Il existe mille manières d’aimer Dieu… et mille manières de se tromper en croyant Le servir. La liturgie d’aujourd’hui nous place devant des scènes déroutantes : d’un côté, la violence radicale de Mattathias ; de l’autre, les larmes de Jésus devant Jérusalem. Entre ces deux attitudes, un même appel surgit : discerner quel attachement au Seigneur habite vraiment notre cœur. Est-il façonné par la peur, par la colère… ou par l’amour ?
La liturgie du jour nous surprend par la juxtaposition de récits qui, à première vue, semblent inconciliables. Dans la première lecture, tirée du Premier Livre des Maccabées (1 M 2,15-29), nous assistons à une scène de violence religieuse : Mattathias, prêtre fidèle à l’Alliance, se révolte contre ceux qui veulent forcer le peuple à abandonner la Loi. Sous l’effet d’un zèle brûlant, il prend l’épée, frappe, tue, et entraîne avec lui ceux qui veulent rester fidèles au Seigneur. Son geste est brutal, radical, choquant pour nos sensibilités modernes. Et pourtant, pour Israël à cette époque, il signifiait une résistance vitale contre l’effacement de la foi.
Le texte ne nous invite pas à imiter Mattathias, mais à comprendre une vérité spirituelle : l’attachement au Seigneur prend des formes très différentes selon les époques, les caractères et les circonstances. Dans la Bible, les traces humaines sont visibles : peurs, colères, réactions excessives, mais aussi fidélité, courage et passion pour Dieu.
Quand nous arrivons à l’Évangile selon saint Luc (19,41-44), la tonalité change radicalement. Jésus, arrivé en vue de Jérusalem, « pleure sur la ville ». Non pas de colère, mais de tristesse. Non pas pour l’endurcir, mais pour l’attendrir. Non pas pour condamner, mais pour avertir.

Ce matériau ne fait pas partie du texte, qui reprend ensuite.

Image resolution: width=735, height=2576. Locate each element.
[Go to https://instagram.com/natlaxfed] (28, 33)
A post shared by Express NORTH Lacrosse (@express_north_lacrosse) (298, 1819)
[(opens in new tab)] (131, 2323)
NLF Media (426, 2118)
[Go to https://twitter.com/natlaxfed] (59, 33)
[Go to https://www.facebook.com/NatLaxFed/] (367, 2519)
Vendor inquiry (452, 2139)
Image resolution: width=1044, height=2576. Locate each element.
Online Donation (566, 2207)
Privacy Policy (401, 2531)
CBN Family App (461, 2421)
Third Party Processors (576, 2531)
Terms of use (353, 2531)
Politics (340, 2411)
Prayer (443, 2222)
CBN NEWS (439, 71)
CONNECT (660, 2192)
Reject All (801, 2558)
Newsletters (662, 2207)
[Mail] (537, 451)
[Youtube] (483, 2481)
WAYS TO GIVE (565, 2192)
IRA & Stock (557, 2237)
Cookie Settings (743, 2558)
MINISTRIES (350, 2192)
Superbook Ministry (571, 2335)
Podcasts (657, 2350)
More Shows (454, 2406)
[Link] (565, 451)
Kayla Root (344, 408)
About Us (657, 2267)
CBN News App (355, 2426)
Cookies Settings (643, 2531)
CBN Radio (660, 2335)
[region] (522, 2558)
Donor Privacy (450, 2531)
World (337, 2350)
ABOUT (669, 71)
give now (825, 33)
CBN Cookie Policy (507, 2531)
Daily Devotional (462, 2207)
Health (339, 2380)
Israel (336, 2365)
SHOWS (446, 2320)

Il dit : « Si toi aussi, tu avais reconnu ce qui donne la paix ! » Et encore : « Tu n’as pas reconnu le moment où Dieu te visitait. »
Voilà le véritable drame : la ville élue ne reconnaît pas la visite de Dieu. Pire encore : elle refuse l’amour, rejette la paix, ferme les yeux devant la lumière. Jésus n’est ni guerrier ni vengeur : il est un Messie blessé par le refus de l’amour.
Les deux textes du jour semblent contradictoires, mais ils posent ensemble la même question : quand disons-nous aimer Dieu, que mettons-nous réellement derrière cet amour ? Mattathias exprime un attachement par le combat : il défend la Loi avec force et radicalité. Jésus exprime un attachement par la compassion : il pleure devant un peuple qui s’enferme dans son refus.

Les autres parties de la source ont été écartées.